» What this task involves
Lay out the stretch of items that starts at the line containing "Viewport: 886px width, 613px height." and ends at the line containing "pyautogui.click(x=560, y=72)", both lines included, as a Markdown table. Use two columns, Row and Line: number each line in Row and put the line itself in Line, skipping any blank lines.

--- start Listing ---

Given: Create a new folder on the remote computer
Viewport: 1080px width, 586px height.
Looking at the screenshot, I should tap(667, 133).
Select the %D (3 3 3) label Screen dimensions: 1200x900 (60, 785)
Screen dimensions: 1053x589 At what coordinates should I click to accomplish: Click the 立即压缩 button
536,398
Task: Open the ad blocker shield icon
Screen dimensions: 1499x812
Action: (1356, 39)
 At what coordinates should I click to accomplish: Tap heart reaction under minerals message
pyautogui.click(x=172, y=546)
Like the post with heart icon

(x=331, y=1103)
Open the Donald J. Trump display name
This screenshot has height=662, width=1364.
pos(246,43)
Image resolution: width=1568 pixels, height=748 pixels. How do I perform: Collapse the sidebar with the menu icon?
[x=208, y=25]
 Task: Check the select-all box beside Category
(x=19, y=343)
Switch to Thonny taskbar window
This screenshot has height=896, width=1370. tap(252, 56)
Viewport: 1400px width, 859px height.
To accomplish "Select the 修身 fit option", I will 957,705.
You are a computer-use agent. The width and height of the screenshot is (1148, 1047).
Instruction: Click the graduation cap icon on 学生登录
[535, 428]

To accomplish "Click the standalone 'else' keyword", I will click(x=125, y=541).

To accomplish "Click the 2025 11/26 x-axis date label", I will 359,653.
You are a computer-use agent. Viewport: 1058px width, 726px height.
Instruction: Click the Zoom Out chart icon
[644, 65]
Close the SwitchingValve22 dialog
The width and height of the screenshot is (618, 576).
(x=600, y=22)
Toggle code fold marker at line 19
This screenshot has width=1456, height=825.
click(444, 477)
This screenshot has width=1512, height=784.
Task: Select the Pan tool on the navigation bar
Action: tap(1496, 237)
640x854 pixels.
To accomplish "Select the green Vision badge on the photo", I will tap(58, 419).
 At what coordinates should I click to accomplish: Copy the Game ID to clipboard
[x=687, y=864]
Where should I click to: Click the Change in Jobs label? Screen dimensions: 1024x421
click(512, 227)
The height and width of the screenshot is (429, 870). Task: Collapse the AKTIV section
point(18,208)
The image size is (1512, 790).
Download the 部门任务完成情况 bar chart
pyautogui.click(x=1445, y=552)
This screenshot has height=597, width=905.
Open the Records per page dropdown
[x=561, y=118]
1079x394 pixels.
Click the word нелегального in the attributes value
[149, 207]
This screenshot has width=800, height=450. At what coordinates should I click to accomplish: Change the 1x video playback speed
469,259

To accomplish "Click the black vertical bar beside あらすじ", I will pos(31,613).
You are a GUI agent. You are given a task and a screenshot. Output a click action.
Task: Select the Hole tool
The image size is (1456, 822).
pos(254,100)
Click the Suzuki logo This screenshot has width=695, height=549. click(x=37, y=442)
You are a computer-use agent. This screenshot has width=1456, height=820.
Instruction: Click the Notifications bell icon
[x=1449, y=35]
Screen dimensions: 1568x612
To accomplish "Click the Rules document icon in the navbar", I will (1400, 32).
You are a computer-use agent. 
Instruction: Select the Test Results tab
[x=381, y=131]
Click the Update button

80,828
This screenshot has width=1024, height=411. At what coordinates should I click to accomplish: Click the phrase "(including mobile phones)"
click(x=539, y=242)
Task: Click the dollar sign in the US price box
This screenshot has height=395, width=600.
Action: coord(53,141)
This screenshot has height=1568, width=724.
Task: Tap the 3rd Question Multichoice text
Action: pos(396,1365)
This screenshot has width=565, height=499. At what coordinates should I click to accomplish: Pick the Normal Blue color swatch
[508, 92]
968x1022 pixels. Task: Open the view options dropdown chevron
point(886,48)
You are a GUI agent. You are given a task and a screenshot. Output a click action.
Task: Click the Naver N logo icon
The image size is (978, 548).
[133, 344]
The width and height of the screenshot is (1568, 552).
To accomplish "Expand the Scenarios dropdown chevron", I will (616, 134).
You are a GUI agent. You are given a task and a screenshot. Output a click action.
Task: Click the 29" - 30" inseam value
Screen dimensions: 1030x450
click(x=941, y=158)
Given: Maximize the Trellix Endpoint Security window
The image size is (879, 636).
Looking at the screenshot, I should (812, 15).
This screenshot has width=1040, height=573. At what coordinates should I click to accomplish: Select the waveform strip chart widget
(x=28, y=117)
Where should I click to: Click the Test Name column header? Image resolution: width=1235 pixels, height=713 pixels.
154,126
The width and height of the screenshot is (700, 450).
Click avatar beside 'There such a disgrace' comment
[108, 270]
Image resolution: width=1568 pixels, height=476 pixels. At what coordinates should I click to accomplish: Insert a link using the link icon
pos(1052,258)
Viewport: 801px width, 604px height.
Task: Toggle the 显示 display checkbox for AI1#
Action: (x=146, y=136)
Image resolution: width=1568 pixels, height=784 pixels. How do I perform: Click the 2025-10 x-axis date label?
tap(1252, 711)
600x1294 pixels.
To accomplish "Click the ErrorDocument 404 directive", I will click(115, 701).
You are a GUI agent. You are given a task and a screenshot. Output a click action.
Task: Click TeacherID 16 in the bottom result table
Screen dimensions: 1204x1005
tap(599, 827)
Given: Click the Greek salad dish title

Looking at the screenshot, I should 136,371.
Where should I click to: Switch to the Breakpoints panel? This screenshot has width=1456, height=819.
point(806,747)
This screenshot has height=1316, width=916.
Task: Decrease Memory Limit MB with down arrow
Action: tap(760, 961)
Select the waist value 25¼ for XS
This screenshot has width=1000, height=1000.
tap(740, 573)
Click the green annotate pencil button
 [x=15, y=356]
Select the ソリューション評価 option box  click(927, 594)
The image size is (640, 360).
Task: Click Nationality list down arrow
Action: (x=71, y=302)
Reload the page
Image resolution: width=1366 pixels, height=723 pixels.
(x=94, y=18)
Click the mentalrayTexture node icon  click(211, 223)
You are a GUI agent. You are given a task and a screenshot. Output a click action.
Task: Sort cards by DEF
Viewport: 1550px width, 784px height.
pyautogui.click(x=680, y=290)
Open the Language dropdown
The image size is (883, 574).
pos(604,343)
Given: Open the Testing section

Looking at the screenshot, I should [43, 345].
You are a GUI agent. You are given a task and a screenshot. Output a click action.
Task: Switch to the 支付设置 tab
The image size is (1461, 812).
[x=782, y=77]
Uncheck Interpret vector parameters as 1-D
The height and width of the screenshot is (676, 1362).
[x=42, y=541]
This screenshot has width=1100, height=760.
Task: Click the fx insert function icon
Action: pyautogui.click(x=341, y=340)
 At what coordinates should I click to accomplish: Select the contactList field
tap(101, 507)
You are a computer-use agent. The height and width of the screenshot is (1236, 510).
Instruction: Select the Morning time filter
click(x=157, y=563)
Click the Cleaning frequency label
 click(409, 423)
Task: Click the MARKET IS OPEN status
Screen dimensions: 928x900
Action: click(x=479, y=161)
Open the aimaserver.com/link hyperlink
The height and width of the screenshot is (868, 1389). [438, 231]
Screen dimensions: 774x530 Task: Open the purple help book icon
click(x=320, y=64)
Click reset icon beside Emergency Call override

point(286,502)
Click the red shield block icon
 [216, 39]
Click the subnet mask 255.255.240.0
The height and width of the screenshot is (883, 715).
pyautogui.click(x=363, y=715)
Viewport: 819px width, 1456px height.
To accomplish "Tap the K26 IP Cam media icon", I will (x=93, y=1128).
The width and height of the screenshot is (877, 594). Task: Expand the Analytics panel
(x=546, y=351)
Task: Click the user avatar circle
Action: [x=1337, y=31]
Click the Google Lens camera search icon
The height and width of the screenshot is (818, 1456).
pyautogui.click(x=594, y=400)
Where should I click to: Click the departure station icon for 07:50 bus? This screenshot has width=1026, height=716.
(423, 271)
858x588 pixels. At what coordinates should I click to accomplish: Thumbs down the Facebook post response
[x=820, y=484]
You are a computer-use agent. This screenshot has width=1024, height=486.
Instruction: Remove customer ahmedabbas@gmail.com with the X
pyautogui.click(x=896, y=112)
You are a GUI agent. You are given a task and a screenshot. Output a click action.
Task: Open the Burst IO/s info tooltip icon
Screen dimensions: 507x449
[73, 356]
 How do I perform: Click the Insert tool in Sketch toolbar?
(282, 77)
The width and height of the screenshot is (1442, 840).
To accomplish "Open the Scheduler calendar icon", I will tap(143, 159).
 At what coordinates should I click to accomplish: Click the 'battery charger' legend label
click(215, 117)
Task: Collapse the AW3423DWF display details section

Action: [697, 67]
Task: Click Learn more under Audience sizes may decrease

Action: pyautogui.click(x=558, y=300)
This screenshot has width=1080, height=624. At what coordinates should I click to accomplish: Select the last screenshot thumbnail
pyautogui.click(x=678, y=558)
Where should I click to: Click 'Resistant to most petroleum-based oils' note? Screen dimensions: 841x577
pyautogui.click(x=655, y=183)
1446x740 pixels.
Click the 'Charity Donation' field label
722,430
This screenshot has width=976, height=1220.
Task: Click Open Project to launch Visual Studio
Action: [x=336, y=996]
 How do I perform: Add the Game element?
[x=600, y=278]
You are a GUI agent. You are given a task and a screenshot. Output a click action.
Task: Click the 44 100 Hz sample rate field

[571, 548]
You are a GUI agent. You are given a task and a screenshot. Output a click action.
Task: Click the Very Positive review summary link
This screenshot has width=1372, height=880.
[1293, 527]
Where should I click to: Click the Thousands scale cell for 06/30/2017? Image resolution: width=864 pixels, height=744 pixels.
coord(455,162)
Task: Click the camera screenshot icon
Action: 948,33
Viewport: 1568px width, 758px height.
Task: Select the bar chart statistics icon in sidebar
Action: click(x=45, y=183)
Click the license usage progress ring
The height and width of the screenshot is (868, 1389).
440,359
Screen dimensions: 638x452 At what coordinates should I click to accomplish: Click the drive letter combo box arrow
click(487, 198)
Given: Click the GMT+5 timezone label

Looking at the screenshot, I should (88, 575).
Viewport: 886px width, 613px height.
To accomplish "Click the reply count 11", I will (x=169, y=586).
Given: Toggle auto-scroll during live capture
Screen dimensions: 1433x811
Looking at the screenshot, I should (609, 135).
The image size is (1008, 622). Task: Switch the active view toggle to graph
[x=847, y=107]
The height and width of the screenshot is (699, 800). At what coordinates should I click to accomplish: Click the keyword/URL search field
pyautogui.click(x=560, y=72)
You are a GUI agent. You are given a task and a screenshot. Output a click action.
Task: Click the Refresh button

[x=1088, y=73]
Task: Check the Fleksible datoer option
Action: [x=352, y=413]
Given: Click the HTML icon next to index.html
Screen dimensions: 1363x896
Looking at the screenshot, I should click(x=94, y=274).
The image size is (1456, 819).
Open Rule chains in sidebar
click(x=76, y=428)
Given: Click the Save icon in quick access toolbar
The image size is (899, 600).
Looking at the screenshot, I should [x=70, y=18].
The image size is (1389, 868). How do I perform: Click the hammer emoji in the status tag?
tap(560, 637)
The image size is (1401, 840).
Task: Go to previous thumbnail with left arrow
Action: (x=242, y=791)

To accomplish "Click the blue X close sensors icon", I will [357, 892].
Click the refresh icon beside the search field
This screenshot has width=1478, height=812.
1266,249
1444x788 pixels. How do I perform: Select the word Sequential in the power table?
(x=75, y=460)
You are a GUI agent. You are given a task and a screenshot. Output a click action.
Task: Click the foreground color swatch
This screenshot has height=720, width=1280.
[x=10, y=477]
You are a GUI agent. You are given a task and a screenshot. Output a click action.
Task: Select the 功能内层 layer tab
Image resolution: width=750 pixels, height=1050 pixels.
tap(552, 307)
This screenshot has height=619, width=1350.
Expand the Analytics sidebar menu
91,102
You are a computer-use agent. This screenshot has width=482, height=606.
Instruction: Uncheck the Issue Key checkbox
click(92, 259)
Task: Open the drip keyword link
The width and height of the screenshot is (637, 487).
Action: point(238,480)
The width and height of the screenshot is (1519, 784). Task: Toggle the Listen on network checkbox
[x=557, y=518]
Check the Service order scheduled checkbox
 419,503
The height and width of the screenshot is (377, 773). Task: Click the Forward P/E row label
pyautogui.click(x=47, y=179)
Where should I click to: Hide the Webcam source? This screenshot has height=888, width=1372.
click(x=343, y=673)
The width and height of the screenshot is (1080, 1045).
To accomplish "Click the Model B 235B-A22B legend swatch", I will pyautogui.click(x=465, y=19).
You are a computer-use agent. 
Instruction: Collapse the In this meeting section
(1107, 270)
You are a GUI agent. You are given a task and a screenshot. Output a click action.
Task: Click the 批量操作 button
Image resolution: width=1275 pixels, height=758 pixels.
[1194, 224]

--- end Listing ---

» Complete output
| Row | Line |
|---|---|
| 1 | Viewport: 886px width, 613px height. |
| 2 | To accomplish "Click the reply count 11", I will (x=169, y=586). |
| 3 | Given: Toggle auto-scroll during live capture |
| 4 | Screen dimensions: 1433x811 |
| 5 | Looking at the screenshot, I should (609, 135). |
| 6 | The image size is (1008, 622). Task: Switch the active view toggle to graph |
| 7 | [x=847, y=107] |
| 8 | The height and width of the screenshot is (699, 800). At what coordinates should I click to accomplish: Click the keyword/URL search field |
| 9 | pyautogui.click(x=560, y=72) |